Plus de 33 millions de personnes – un Pakistanais sur sept – ont été affectées par ce que le Premier ministre pakistanais, Shehbaz Sharif, a qualifié «de pires inondations de l'histoire du Pakistan». Son gouvernement estime qu'au moins 10 milliards de dollars seront nécessaires pour réparer les dégâts massifs causés aux infrastructures, en particulier dans le secteur des télécommunications, des routes et de l'agriculture.
La priorité toutefois pour l'instant reste d'atteindre les milliers de personnes bloquées dans les montagnes et vallées du nord, et dans les villages isolés du sud et de l'ouest. «Nous demandons au gouvernement d'aider à mettre fin le plus vite possible à nos malheurs», a déclaré mercredi à l'AFP Mohammad Safade sa maison complètement inondée à Shikarpur, dans la province du Sind (sud). «Il faut que l'eau soit enlevée d'ici immédiatement pour que nous puissions retourner dans nos maisons», a-t-il plaidé.
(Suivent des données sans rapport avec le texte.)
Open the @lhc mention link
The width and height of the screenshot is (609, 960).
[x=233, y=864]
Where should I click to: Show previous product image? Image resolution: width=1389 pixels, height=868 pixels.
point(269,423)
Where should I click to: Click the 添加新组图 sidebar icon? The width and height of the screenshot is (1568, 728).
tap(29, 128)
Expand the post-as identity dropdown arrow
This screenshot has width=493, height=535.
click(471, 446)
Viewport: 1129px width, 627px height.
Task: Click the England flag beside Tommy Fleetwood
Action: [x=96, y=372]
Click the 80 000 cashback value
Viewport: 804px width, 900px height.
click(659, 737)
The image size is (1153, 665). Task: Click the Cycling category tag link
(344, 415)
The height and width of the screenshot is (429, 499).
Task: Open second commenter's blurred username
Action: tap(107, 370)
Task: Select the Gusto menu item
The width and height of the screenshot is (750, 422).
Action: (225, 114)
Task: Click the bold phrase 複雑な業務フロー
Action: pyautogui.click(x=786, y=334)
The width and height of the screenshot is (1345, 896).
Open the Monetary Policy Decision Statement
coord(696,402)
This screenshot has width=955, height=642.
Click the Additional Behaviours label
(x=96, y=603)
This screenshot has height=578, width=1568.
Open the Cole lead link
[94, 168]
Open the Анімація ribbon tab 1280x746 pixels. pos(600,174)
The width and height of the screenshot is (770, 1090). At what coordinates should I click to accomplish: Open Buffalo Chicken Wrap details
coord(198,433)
Mais le Sind n'est plus qu'une étendue infinie d'eau et il n'existe quasiment plus d'endroits secs où la drainer.
Fortement touché par le réchauffement climatique
«Si vous survolez ce paysage, vous ne voyez aucune terre sèche, vous ne voyez que des kilomètres de champs inondés, de villages anéantis», a indiqué à l'AFP la ministre du Changement climatique, Sherry Rehman. Il impute ces inondations dévastatrices au changement climatique, qui augmente la fréquence et l'intensité des phénomènes météorologiques extrêmes sur toute la planète.
Le Pakistan a reçu deux fois plus de précipitations qu'habituellement, selon le service météorologique. Dans les provinces du sud (Baloutchistan et Sind), les plus touchées, les pluies ont été plus de quatre fois supérieures à la moyenne des 30 dernières années. Padidan, une petite ville du Sind, a reçu l'équivalent de 1m75 de précipitations depuis juin.
La mousson, qui dure habituellement de juin à septembre, est essentielle à l'irrigation des plantations et à la reconstitution des ressources en eau du sous-continent indien. Mais le Pakistan n'avait pas connu de pluies aussi soutenues depuis au moins trois décennies.
Cette année, le pays a déjà été confronté à une vague de chaleur qui a parfois dépassé les 50°C, à des feux de forêts ravageurs et à des crues dévastatrices causées par la fonte rapide des glaciers. Le Pakistan est responsable de moins de 1% des émissions mondiales de gaz à effet de serre, mais il figure en 8e position des pays les plus menacés par les phénomènes météorologiques extrêmes, selon une étude de l'ONG Germanwatch.
Soutien de l'armée
Le gouvernement a critiqué les grands pays industrialisés pour leur rôle dans le réchauffement climatique, les accusant de s'être enrichis grâce aux énergies fossiles sans avoir envisagé les conséquences. Très dépendant de son agriculture, le Pakistan s'attend à ce que son économie, déjà en difficulté, soit durement touchée. Les prix de certaines denrées alimentaires menacées de pénurie – notamment les oignons, tomates et pois chiches –, ont déjà fortement augmenté ces derniers jours.
Shehbaz Sharif a promis que chaque centime d'aide internationale serait dépensé «de façon transparente», que chaque centime irait «à ceux qui en ont besoin». Les Etats-Unis ont annoncé mardi un premier envoi d'aide humanitaire, d'une valeur de 30 millions de dollars. Des vols cargos ont commencé à arriver de Chine, de Turquie et des Emirats arabes unis.
Des camps de fortune sont apparus un peu partout pour accueillir les déplacés, qui doivent composer avec la forte chaleur et le manque d'eau potable et de nourriture. Dans une clinique improvisée du Sind, des docteurs soignent des patients qui ont dû marcher pieds nus dans l'eau sale, boueuse et emplie de débris divers. «L'un des pieds de mon enfant est très douloureux. Les miens aussi», a déclaré Azra Bhambro, une femme de 23 ans, venue chercher là de l'aide.
L'armée pakistanaise a annoncé avoir mené plus de 140 sorties en hélicoptères ces 24 dernières heures, évacuant des personnes piégées dans des régions isolées, ou amenant de l'eau et de la nourriture ailleurs.